DOCUMENT SEGMENT >>
======
This is the hypotenuse of a right-angled triangle formed by \({u }{\Delta t' }=-{v }{\Delta t' }\) and \(2{d_{m} }\), so we have the square of the hypotenuse equal to the square of the other two lengths:

\begin{equation} c ^2 \Delta t' ^2 = v ^2 \Delta t' ^2 + c ^2 \Delta \tau ^2 \end{equation}

rearranging to find the time it took in the primed frame relative to the rest frame, we find

\begin{equation} \Delta t' = \gamma \Delta \tau \end{equation}

with

\begin{equation} \gamma = \frac{1}{\sqrt{1-\frac{ v ^2}{ c ^2} } }. \end{equation}

This factor, \({\gamma }\), is used throughout special relativity to simplify equations. We can see from the diagram and the equations, that the time for the return journey in the frame with the clock moving is longer relative to its rest frame,

\begin{equation} {\Delta t' } \geq {\Delta \tau } \end{equation}

We take this outcome as the time taken between two events at the same position in the moving frame takes longer than in the rest frame of the clock, due to the longer distance light must travel at the same speed. Hence systems that are moving seem to have there time flowing slower. One example of this, is that unstable particles that are moving faster have longer livespans before they decay.

2.4 Length Contraction

An object's size gets smaller in the direction of movement compared to when it is at rest, this is called length contraction. To explain why it happens we will add a second perpendicular light path to previous section's experimental setup. So there is now light moving perpendicular as well as parallel the primed frame's movement, as shown in Figure (2.3)
======
MATERIAL PROVIDED >>
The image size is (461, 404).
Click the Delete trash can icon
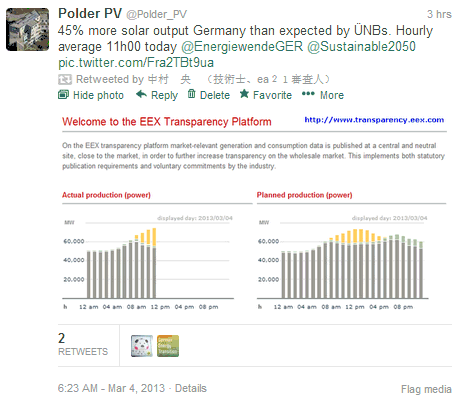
======
OBJECTIVE A >> According to the special relativity text, why does the time between two events at the same position take longer in the moving frame than in the clock's rest frame?
OBJECTIVE B >> Write out the special relativity text word for word, starting at "We take this" and ending at "before they decay.".
Work only from the special relativity text; the listing plays no part.

RIGHT ANSWER A >> Light must travel a longer distance at the same speed in the moving frame. That longer distance is the hypotenuse of the right-angled triangle. So the return journey takes more time than it does in the clock's rest frame.

RIGHT ANSWER B >>
We take this outcome as the time taken between two events at the same position in the moving frame takes longer than in the rest frame of the clock, due to the longer distance light must travel at the same speed. Hence systems that are moving seem to have there time flowing slower. One example of this, is that unstable particles that are moving faster have longer livespans before they decay.